I will start out by saying that I am not a big fan of any Pride Festival. Denver Pride, Atlanta Pride, Minneapolis Gay Nordic Pride. Primarily, I am claustrophobic and I hate crowds, and these events have crowds. Pride Fest is like a gay bar on a bigger stage. A bigger stage with actual stages in them. Main stage with Brittney and Madonna (and now, Gaga) impersonators, and the grand tribute to someone like Thelma Houston. Smaller stages for the tribute to Mexican Lesbians and the sad, oh so sad 70 year old guys doing their rendition of Barbra and Patsy Cline. Dressed up like Barbra and Patsy. More on the Mexican Lesbians later, just one hint - don't fuck with them, they will cut you. Cut you bad. There is a "substance-free and smoke-free" area for kids! Which tells you a lot about the rest of the place if they have that cordoned off area just for kids.
Pride starts off with a parade. Those who know me well know that I find parades useless. Especially ones with clowns and grown men in little eetsy beetsy cars running around in circles while they wear unusually shaped red hats with tassles. Especially that clown part.
In every Pride parade there is this endless train of every section, sub-section and sub-sub-section of gay life. PFLAG, good. AIDS awareness, good. A float for every bar in town, decked out with (18-25 year old, shirtless, no ounce of fat on them if their life depended upon it) guys. Wearing beads usually. Not like it is Mardi Gras, so I don't get the beaddy part. And they are dancing. Dance, dance, dance. What better role model for young men and women who hold that inner secret?
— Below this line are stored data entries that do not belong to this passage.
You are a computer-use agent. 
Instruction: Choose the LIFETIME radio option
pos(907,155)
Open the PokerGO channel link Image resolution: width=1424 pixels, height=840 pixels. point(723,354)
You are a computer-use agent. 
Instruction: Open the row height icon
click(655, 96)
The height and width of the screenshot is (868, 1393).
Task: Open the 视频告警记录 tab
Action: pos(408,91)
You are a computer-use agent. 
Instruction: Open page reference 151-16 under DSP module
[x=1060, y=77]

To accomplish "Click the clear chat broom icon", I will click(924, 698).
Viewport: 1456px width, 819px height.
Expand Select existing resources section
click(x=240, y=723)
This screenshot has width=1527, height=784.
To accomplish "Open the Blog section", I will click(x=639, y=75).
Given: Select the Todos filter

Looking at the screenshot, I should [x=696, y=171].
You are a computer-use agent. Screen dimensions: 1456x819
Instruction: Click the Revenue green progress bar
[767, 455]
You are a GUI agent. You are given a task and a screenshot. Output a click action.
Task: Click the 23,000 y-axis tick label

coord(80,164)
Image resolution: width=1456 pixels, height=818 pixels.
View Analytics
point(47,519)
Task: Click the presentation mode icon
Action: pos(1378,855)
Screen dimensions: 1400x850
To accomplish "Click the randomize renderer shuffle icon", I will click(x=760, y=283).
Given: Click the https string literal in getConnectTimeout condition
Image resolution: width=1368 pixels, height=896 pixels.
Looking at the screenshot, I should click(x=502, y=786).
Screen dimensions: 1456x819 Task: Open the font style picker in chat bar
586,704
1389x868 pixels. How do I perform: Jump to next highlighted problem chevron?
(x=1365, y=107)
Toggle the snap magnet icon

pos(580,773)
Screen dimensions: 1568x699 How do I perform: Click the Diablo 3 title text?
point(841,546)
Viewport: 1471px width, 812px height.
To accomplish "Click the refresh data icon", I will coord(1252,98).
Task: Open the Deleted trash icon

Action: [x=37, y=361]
Then comes the drag queens. I can't even explain that, so if you are reading this and you are straight, just go Google it and save us all some time. Then comes the leather guys. Imagine a guy decked out in full black motorcycle leather walking down your Main Street when it is 80 degrees out. In his hands he holds a whip. With said whip, he is whipping the pavement of your Main Street. Snap, snap, indeed.
Well, Jim, if you hate Pride parades so much, you seem to know a lot about them? Why yes, yes I do, because this is just the part that you see on the news. ON THE NEWS.